#### Texto propuesto
##############################
Pero ¿realmente influyen tanto? «Las hormonas regulan prácticamente todo lo que pasa en nuestro cuerpo y también tienen un papel protagonista en cómo nos sentimos, cómo reaccionamos y en qué medida podemos mantener la calma o perder los papeles. Y no hablamos solo del famoso síndrome premenstrual o de la montaña rusa hormonal femenina —ese cliché tan injustamente perpetuado—, sino de un entramado biológico que también afecta a los hombres, porque tiene que ver con el estrés, la alimentación o el simple hecho de dormir mal», señala María Padilla, de Capital Psicólogos. Tal y como afirma, hay varias categorías unisex del mal humor «con sello hormonal». Son estas.
Dormir poco o mal afecta a la regulación de serotonina, dopamina y otras neurohormonas relacionadas con el estado de ánimo. «El resultado: más impaciencia, menos tolerancia y una predisposición al enfado casi por defecto», indica la experta.
Aunque suelen asociarse al ciclo menstrual femenino, resulta que los hombres también experimentan fluctuaciones hormonales, como caídas de testosterona a cierta edad y también subidones, por ejemplo si su equipo de fútbol gana un partido. «En ambos casos, los cambios en estrógenos o testosterona afectan directamente a la irritabilidad y la sensibilidad emocional», indica Padilla.
«Un atracón de azúcar puede darnos un chute momentáneo de energía y dopamina…, pero, cuando esa glucosa baja, aparece el bajón emocional y la irritabilidad –explica la psicóloga–. Y el cuerpo reacciona a ese desequilibrio como si fuera una retirada: nos volvemos más tensos, más susceptibles..., incluso agresivos».
Vivir con el cortisol –hormona con una inmerecida mala fama– por las nubes deja a nuestro sistema nervioso en estado de alerta constante. «Cada estímulo externo se vive como una amenaza y respondemos con sobreexcitación emocional, aunque el motivo sea mínimo», advierte Padilla.
##############################
#### Pruébalo
Transcribe literalmente el fragmento del texto sobre hormonas y mal humor comprendido entre «Dormir poco o» y «indica la experta.», ambos incluidos.

#### Extracto de datos
##############################
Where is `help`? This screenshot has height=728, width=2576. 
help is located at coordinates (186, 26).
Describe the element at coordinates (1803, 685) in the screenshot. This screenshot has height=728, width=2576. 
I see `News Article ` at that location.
##############################
#### Resultado del ejercicio
Dormir poco o mal afecta a la regulación de serotonina, dopamina y otras neurohormonas relacionadas con el estado de ánimo. «El resultado: más impaciencia, menos tolerancia y una predisposición al enfado casi por defecto», indica la experta.